═══ Material shown

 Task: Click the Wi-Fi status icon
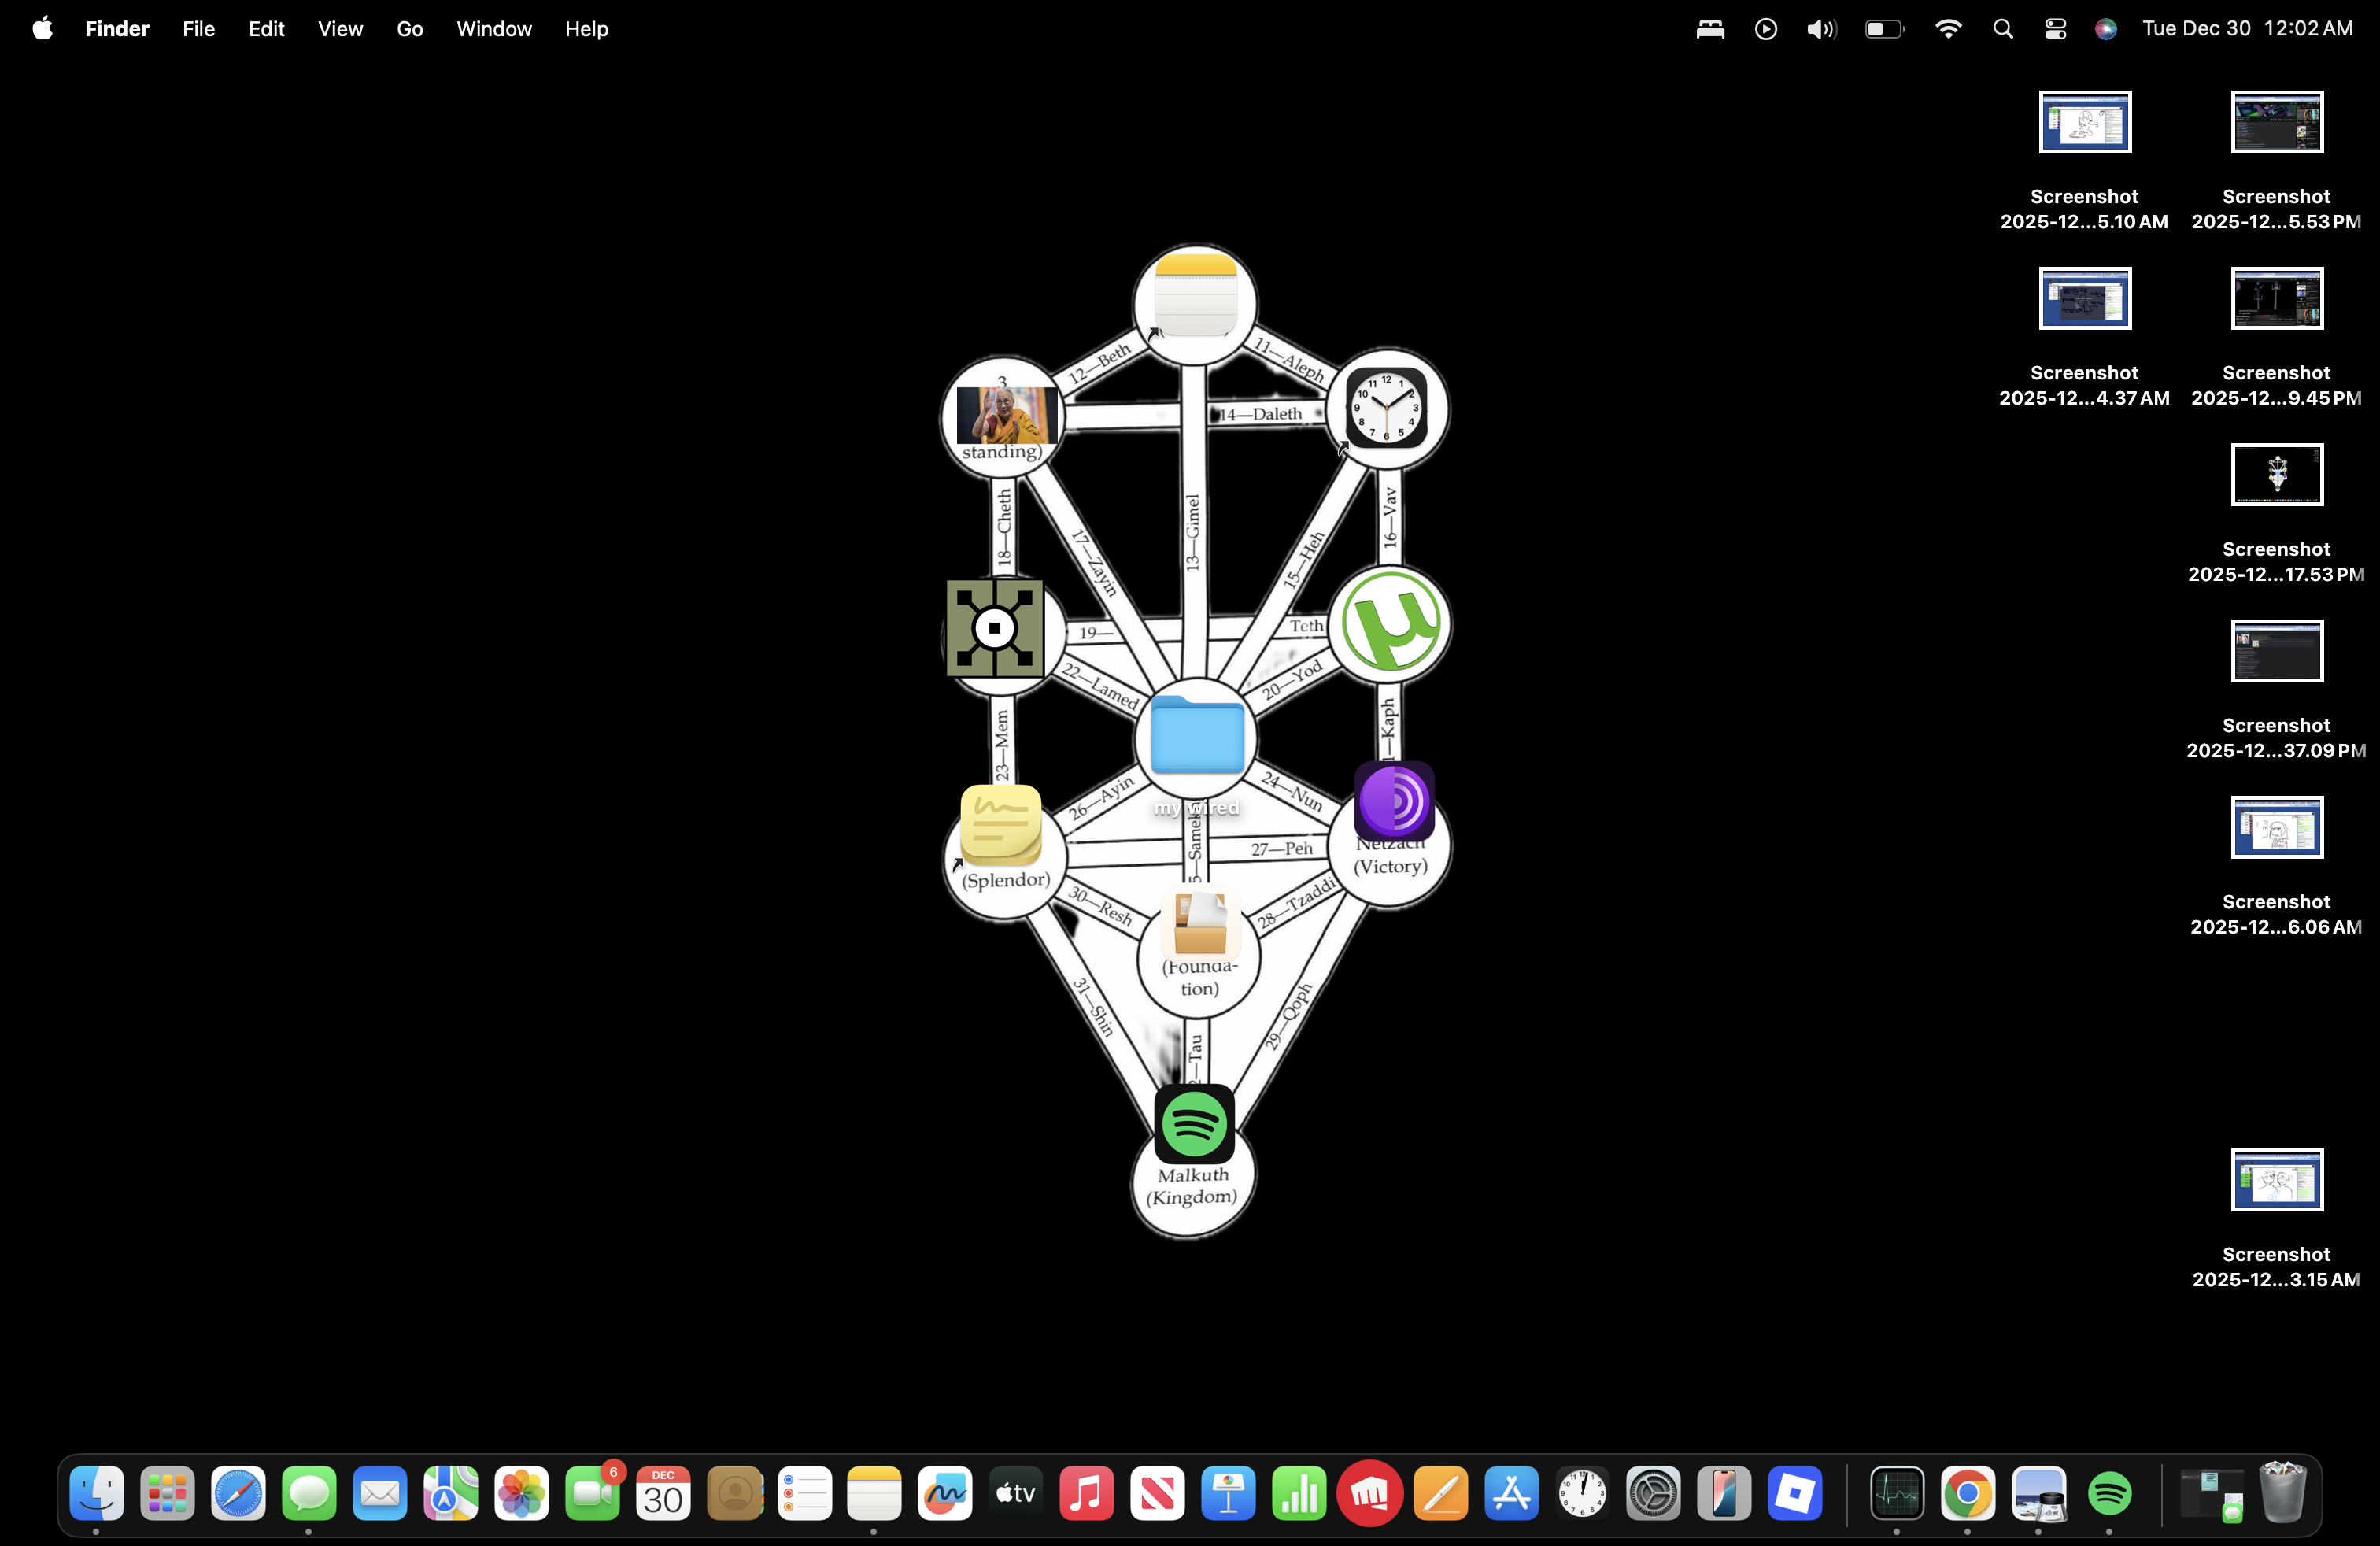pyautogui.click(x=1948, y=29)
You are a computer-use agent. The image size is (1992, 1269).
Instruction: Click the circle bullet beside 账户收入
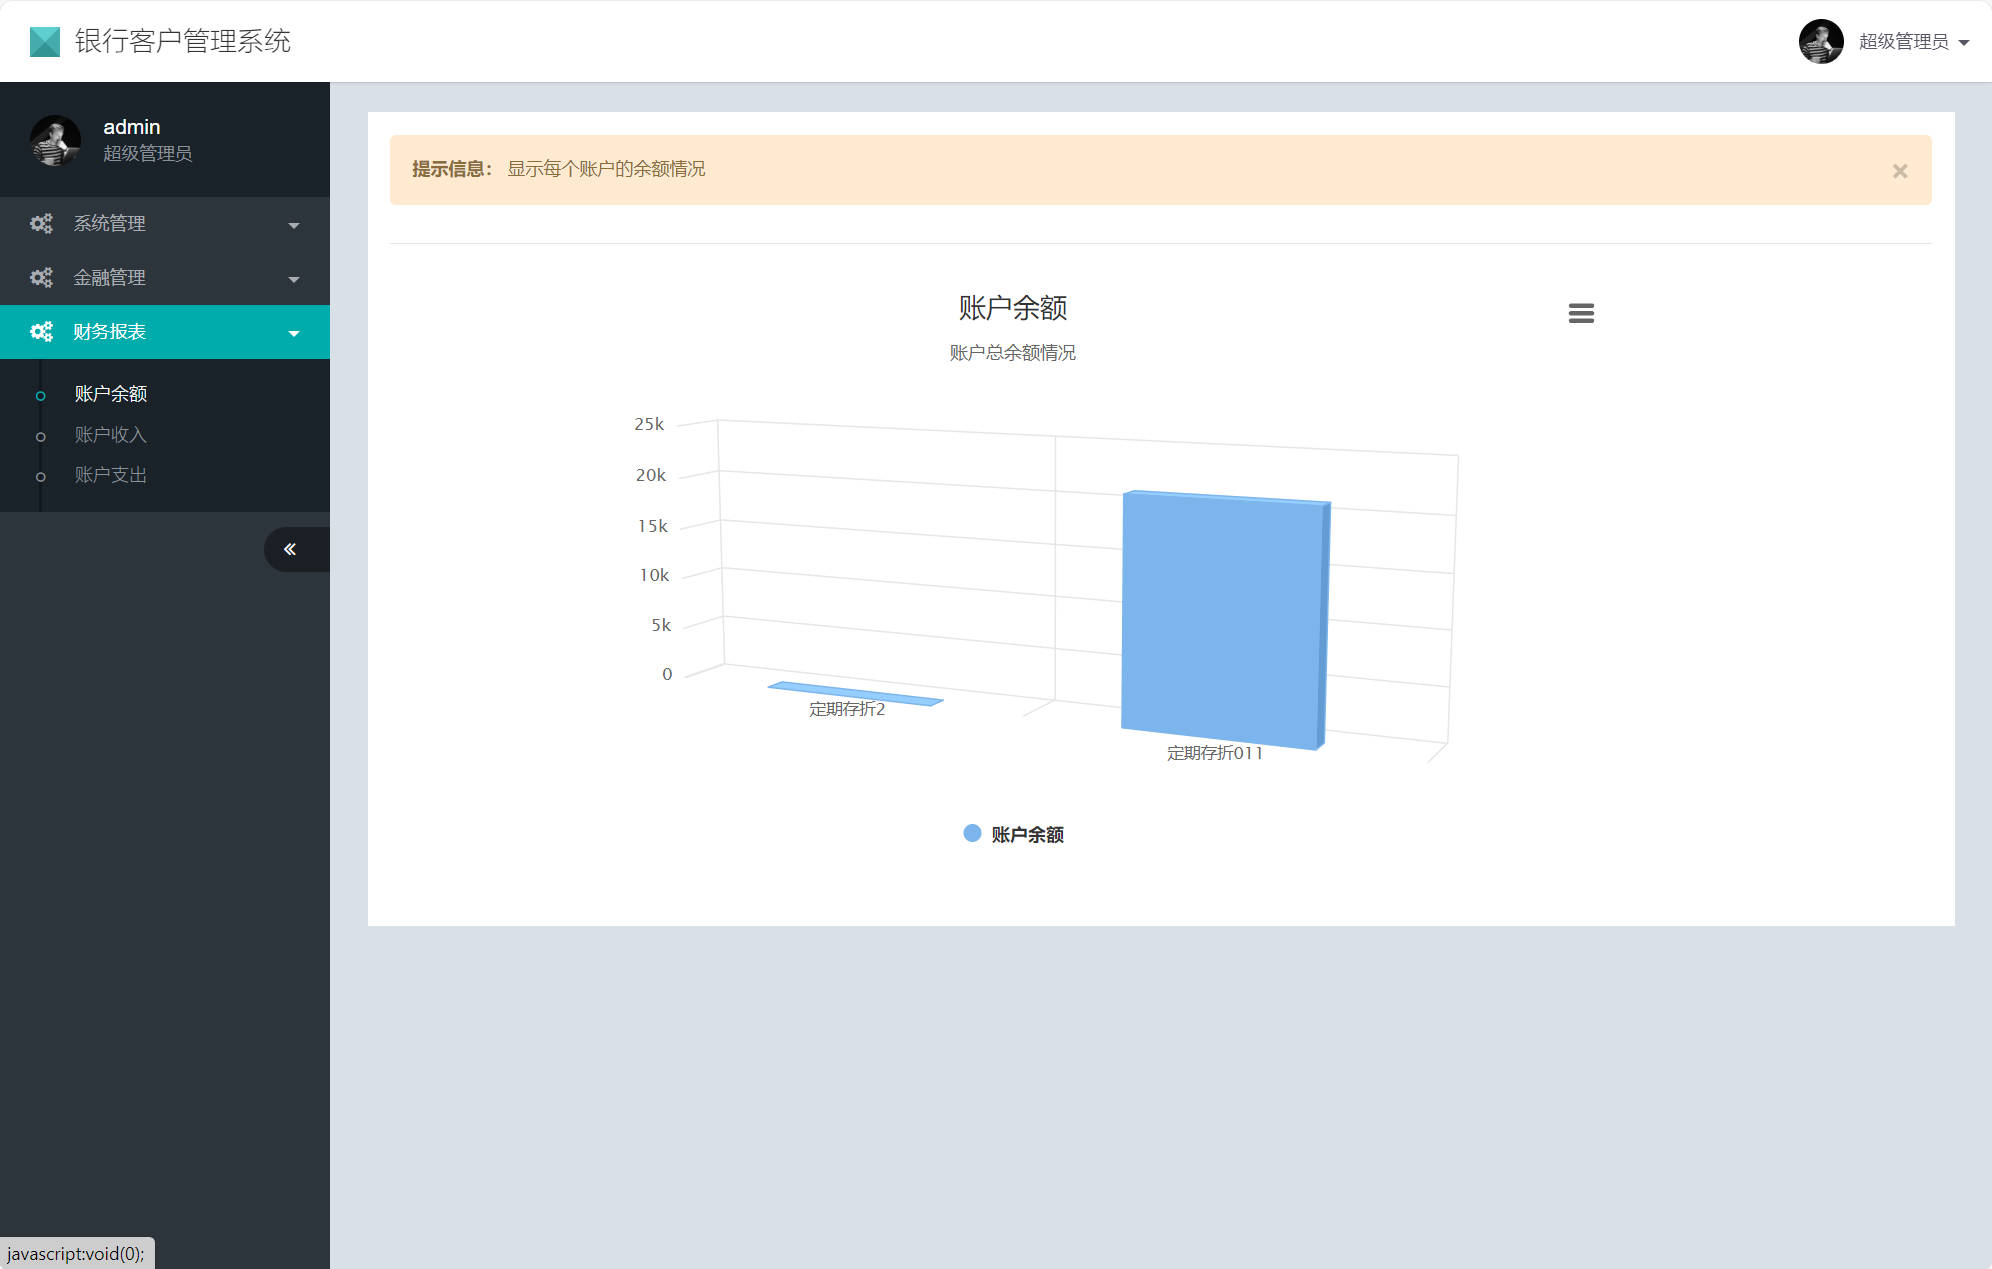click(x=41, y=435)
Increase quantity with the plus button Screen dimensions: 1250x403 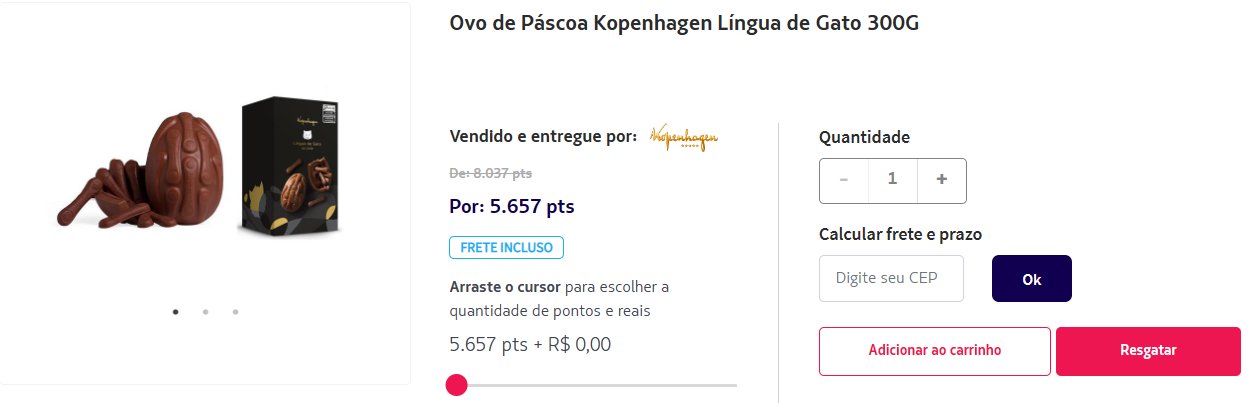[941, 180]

══════

* _Aim_: Copy the listing word for word from its first line through the line containing "click(x=41, y=435)", including that line, and leave out the pictures.

* _Solution to this task_:
 Task: Click the Wi-Fi status icon
pyautogui.click(x=1948, y=29)
You are a computer-use agent. The image size is (1992, 1269).
Instruction: Click the circle bullet beside 账户收入
click(x=41, y=435)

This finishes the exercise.